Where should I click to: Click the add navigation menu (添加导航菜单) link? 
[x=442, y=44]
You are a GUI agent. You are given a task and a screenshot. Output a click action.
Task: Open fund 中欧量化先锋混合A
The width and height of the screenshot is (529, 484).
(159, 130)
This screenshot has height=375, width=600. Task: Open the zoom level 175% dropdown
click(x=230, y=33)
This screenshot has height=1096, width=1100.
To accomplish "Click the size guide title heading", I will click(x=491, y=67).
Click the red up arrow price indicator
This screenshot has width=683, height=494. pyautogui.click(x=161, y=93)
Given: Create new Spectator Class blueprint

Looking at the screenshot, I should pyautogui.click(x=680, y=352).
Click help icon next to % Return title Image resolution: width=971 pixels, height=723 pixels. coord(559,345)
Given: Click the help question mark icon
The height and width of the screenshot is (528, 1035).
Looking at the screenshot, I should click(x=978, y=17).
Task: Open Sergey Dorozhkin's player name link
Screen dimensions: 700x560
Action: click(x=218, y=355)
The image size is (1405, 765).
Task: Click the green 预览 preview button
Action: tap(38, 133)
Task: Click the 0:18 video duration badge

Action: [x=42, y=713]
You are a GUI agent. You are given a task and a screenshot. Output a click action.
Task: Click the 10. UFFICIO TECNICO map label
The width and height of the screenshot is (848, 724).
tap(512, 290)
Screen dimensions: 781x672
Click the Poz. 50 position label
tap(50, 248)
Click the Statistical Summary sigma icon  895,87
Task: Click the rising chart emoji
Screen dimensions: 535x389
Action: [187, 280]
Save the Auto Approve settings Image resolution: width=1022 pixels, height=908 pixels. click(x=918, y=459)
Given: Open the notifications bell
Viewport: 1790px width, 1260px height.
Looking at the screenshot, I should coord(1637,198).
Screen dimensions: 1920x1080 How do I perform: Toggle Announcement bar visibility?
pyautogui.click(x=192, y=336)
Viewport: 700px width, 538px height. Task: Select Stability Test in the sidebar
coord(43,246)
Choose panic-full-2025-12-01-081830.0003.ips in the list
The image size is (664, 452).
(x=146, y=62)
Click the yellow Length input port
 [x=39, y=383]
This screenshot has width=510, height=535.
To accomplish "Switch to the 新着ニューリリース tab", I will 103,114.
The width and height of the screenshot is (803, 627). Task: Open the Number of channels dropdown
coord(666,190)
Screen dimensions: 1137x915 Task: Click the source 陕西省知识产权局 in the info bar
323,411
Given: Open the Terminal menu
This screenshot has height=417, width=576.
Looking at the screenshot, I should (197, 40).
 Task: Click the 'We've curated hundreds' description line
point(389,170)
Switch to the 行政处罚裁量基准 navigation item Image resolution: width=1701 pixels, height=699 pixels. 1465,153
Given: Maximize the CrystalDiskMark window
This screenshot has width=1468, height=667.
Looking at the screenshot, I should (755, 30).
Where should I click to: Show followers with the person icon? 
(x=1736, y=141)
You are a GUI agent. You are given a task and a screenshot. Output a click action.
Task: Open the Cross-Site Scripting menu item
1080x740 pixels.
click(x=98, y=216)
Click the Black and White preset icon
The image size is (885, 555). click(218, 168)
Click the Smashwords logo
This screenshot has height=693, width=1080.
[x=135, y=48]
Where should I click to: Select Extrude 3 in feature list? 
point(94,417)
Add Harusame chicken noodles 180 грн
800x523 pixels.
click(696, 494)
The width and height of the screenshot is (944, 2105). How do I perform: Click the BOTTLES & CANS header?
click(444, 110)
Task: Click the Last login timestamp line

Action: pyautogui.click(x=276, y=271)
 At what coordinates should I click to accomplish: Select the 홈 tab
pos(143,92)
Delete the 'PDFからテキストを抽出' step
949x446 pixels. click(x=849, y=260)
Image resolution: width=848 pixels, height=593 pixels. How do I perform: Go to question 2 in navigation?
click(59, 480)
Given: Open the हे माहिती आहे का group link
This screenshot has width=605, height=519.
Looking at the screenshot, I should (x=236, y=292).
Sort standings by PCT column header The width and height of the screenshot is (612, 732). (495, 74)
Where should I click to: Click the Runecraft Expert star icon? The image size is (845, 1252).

### [Work item]
Among the lines above, which hold the word "title"? Report each one.

### [Written response]
To accomplish "Click the size guide title heading", I will click(x=491, y=67).
Click help icon next to % Return title Image resolution: width=971 pixels, height=723 pixels. coord(559,345)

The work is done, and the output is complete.